- **Material provided**
╭──

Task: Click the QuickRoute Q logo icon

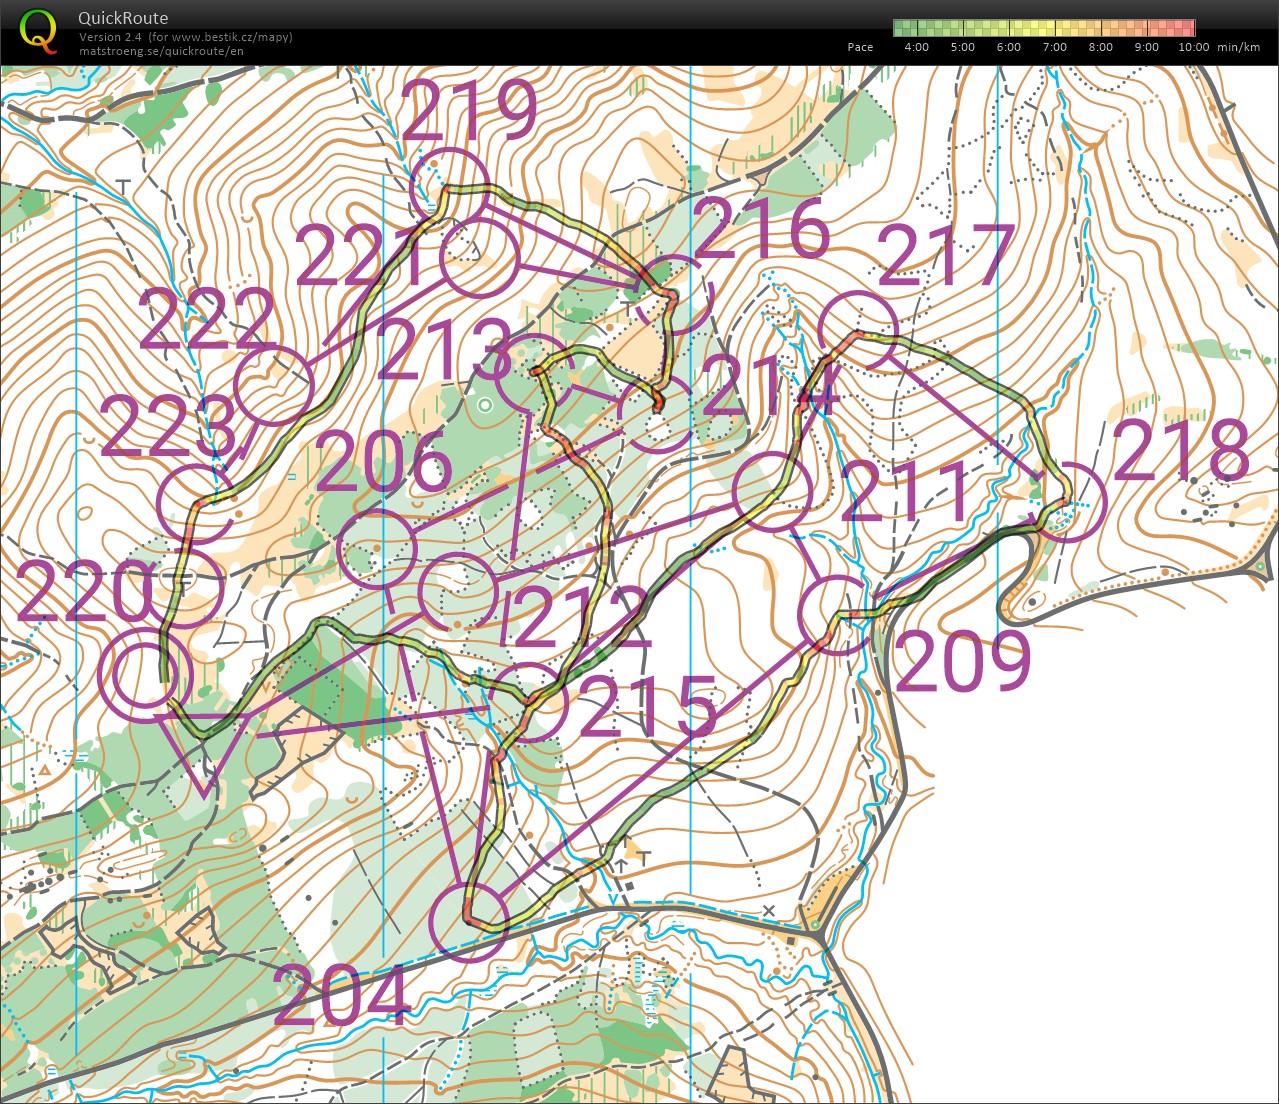Action: [39, 30]
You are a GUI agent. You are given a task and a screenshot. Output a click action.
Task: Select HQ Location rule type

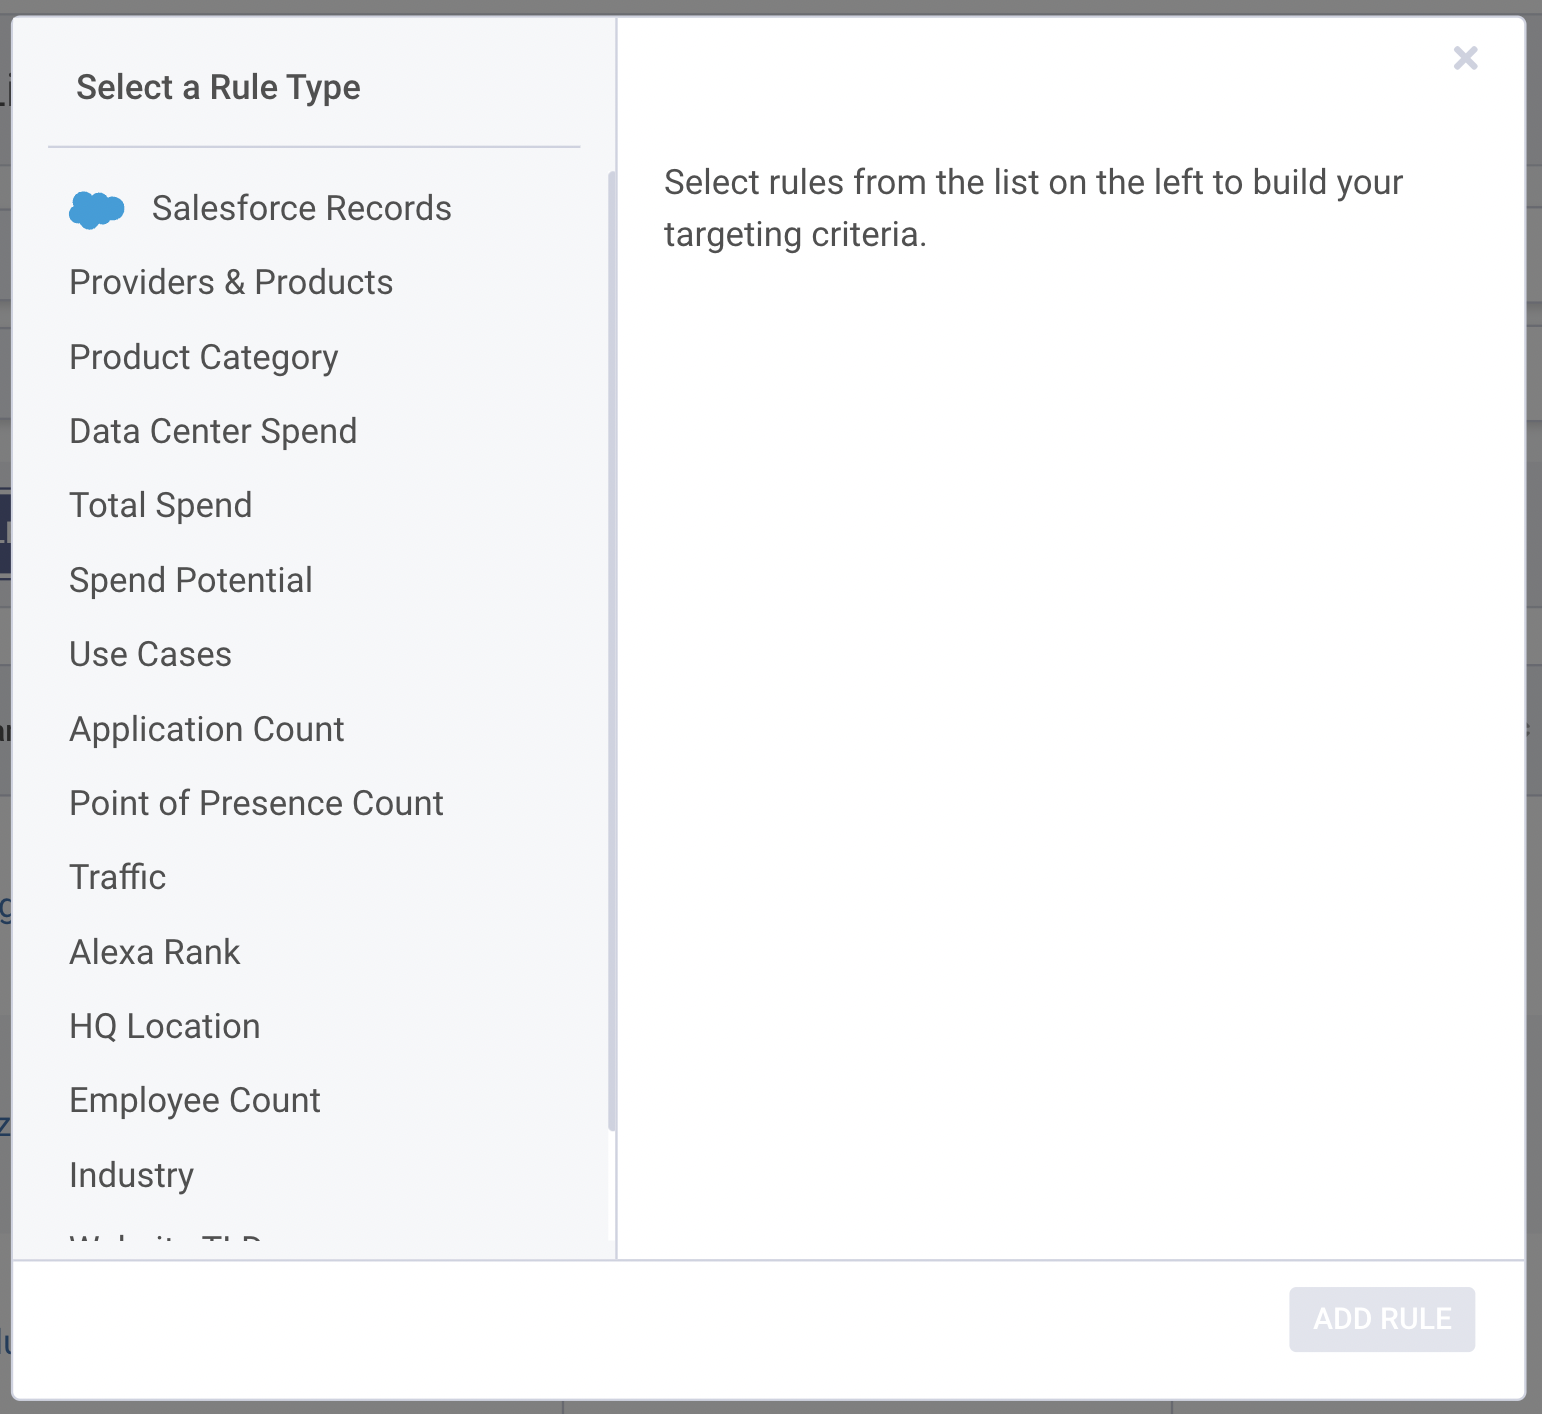tap(165, 1026)
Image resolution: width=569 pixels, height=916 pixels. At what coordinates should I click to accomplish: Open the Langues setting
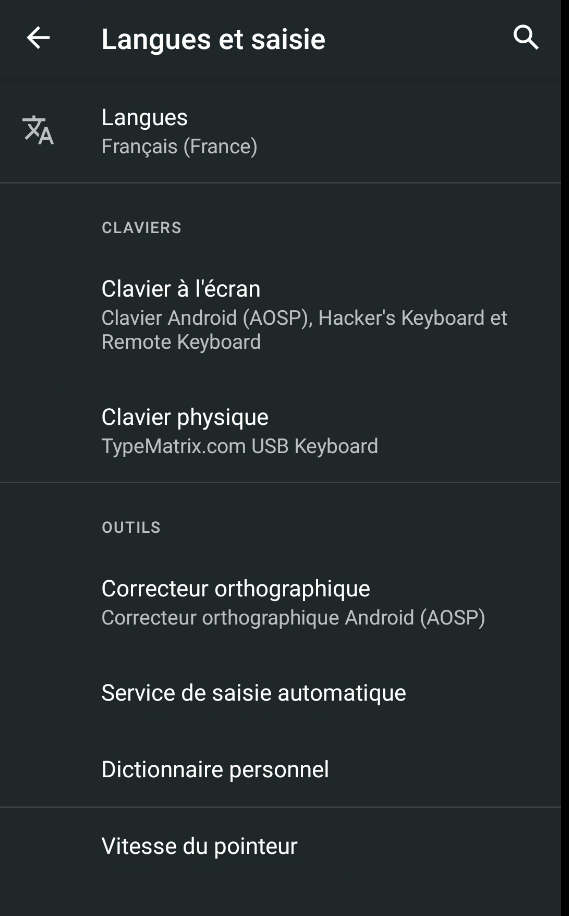280,131
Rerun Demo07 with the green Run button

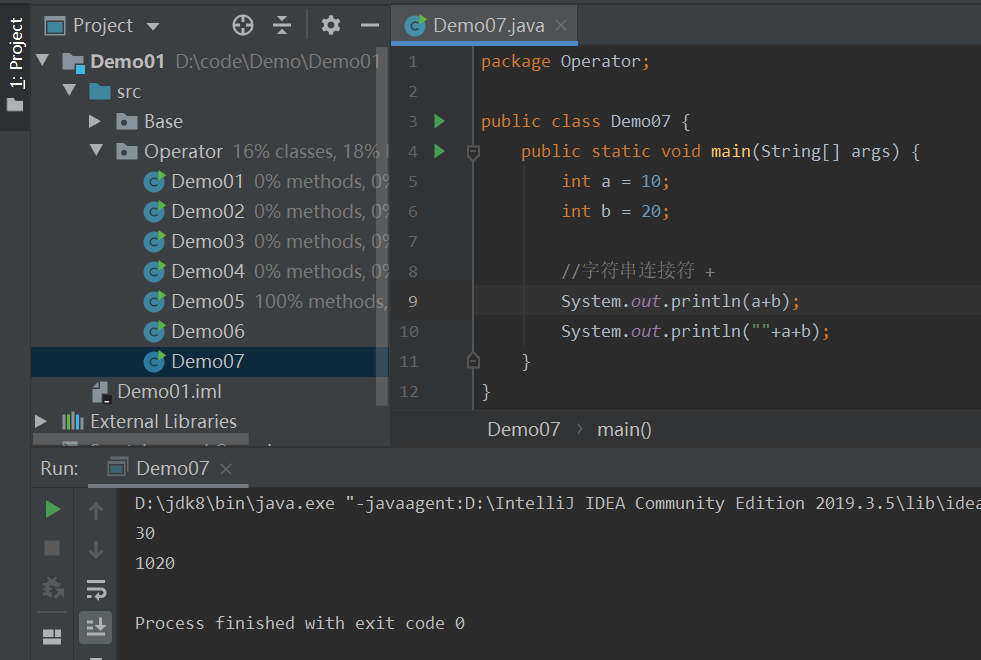click(x=53, y=509)
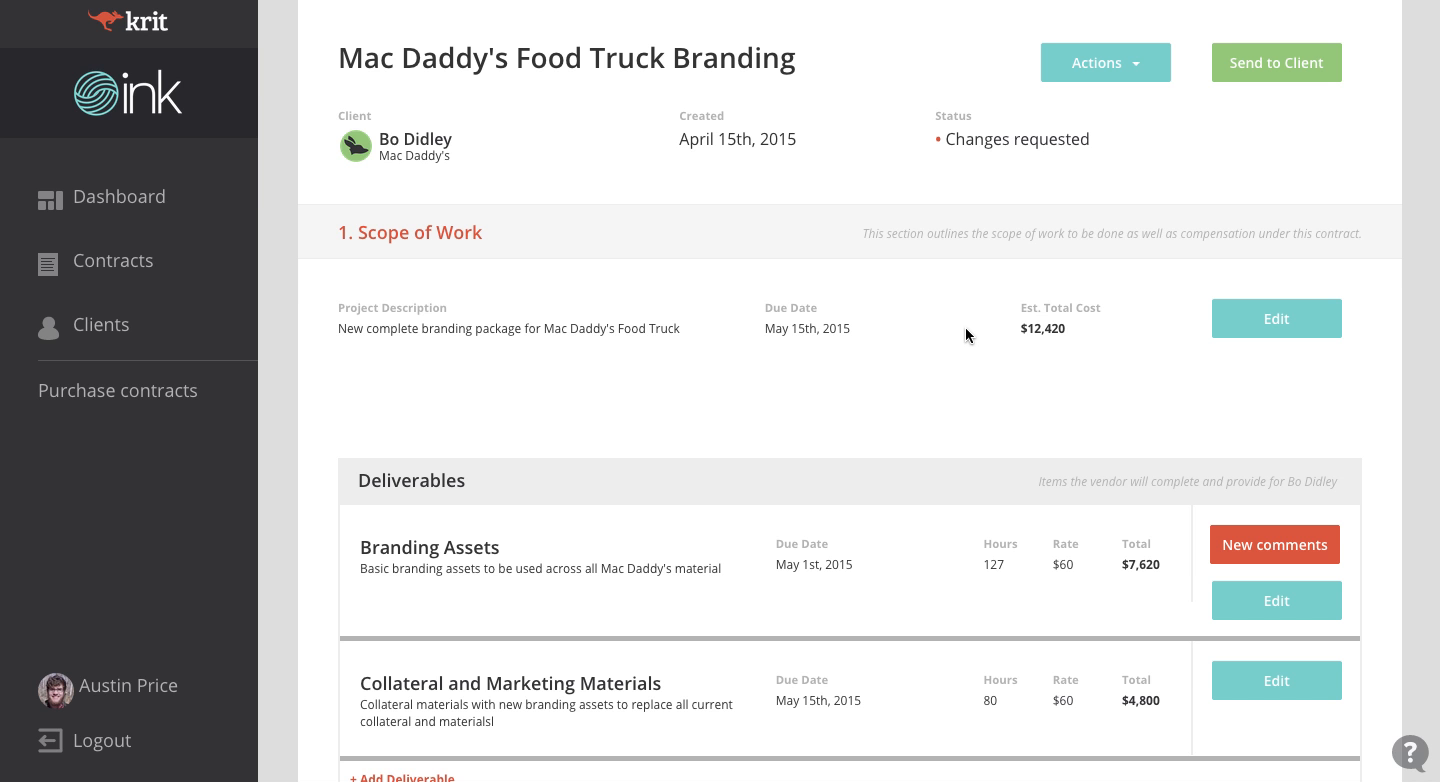Click Bo Didley's client avatar
Image resolution: width=1440 pixels, height=782 pixels.
click(x=355, y=146)
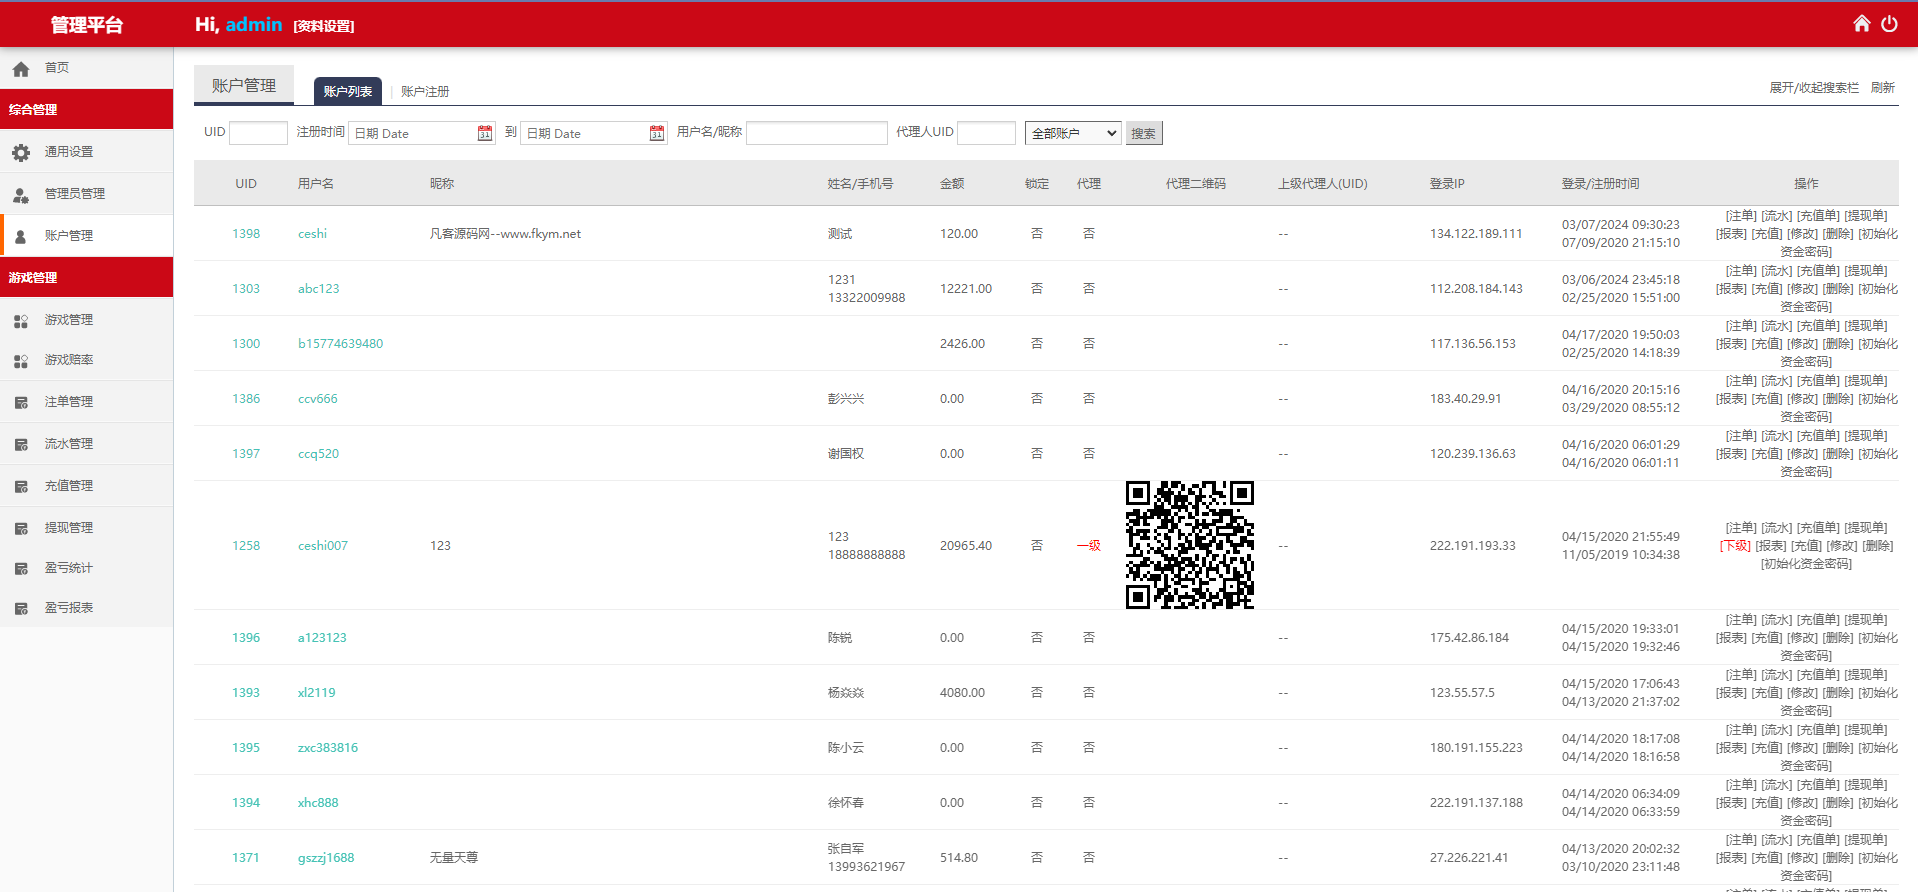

╰──

Everything in the data except the pictures must appear in your answer unchanged.

Task: Click the QuickRoute Q logo icon

Action: [39, 30]
You are a GUI agent. You are given a task and a screenshot. Output a click action.
Task: Select HQ Location rule type

tap(165, 1026)
Image resolution: width=569 pixels, height=916 pixels. At what coordinates should I click to accomplish: Open the Langues setting
280,131
Rerun Demo07 with the green Run button

click(x=53, y=509)
Click Bo Didley's client avatar
Image resolution: width=1440 pixels, height=782 pixels.
click(x=355, y=146)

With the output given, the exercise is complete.